U.S. Economic/Financial News
Hyperinflation Hits the Road: Truckers Abandon Their Rigs
June 23 (EIRNS)Around the time gasoline passed $4 gallon, EIR received reports of truckers abandoning their rigs by the side of the road. Some left their rigs at gas stations, with the keys still in the ignition. One trucker confessed, "I feel like putting a bullet in someone every time I fuel up.... Three more weeks [of these high gas prices], and I'm finished."
Larry Daniels, the founder and president of the American Independent Truckers Association (AITA), called the abandonment of vehicles "an act of irresponsible desperation. You are walking away from everything you own.... When they walk away, there is nothing they are being relieved of." In the wake of the recent phase of speculation-driven hyperinflation, starting on Jan. 1, an average of 750 trucking companies have gone out of business every week.
The hardest hit are independent, owner/operators, who own their own rigs, contract their own business, and buy their own gas. With diesel soaring to $4.64/gallon, and interstate drivers paying $900-$1,000 each time they fuel up, the system of transporting basic goods is breaking down fast. Some in the industry are hoping to quell their own desperation by sharing the fuel costs with increasingly desperate distributors and consumers, whose food has traveled an average of 1,500 miles to reach them. U.S. truckers are now paying upwards of $.70 per mile in excess fuel costs, with cross-country truckers paying upwards of $5,300 per week on fuel, according to reports EIR has received from California.
Wall Street Writes Obituaries for U.S. Banks
June 23 (EIRNS)Things have become tough in the "post Bear Stearns" environment, the Wall Street Journal complained on June 23, as the pages of the Wall Street and London financial press are filled with obituaries for U.S. banks.
The Journal and the London Financial Times document 10% personnel cutbacks at both Citibank and Goldman Sachs, with similar action expected at other investment banks. And, given big losses, investors are now very skittish about putting money into those entities, refusing to participate in capital-raising transactions. "Investing in a bank right now means investing in a large portfolio of loans that are essentially a black box," one portfolio manager remarked. Given investors' reluctance to put in money, banks may have to come up with "sweeter terms," which, however, will also raise the cost of those deals.
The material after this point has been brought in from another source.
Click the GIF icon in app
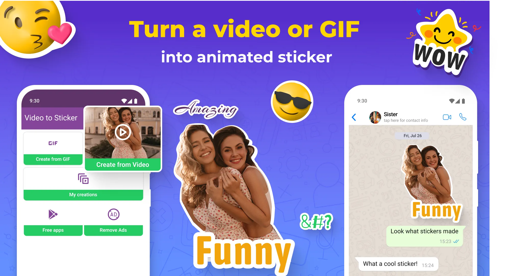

"More Bank Bailouts Ahead?" was the headline on a Journal article today, which warned that if lenders can't find buyers, or raise needed capital, the FDIC "could be overwhelmed." The Fed's decision to take on $29 billion of Bear Stearns assets "may soon look like chicken feed," the paper moaned. While the thousands of struggling mid-sized banks don't pose the same kind of threat as Bear Stearns did, the problem is that the "other usual escape routes" available to those banks "are narrowing." It's getting harder and harder to tap either new or existing shareholders for new funds to replenish bank capital.
Utility Shutoffs Zoom
June 24 (EIRNS)In the last month, 8% of four-member households making between $33,500 and $55,000 have had their power turned off for non-payment, according to the National Energy Assistance Directors' Association (NEADA). "We're seeing a record number of shutoffs," says director Mark Wolfe, "It's hitting people in the suburbs with two cars and two kids." An unscientific but revealing sampling by USA Today verifies his statement: Pennsylvania's PPL Electric Utilities has disconnected over 7,000 customers this year, 168% more than last year; North Carolina's Duke Energy is averaging about 11,000 cutoffs a month, at which rate they will have lost 10% of their customers by year's end; disconnects are up 27% at Chicago's People's Gas, and 56% for Detroit Edison.
Service is often quickly restored, but for many families, electricity is fast becoming a luxury.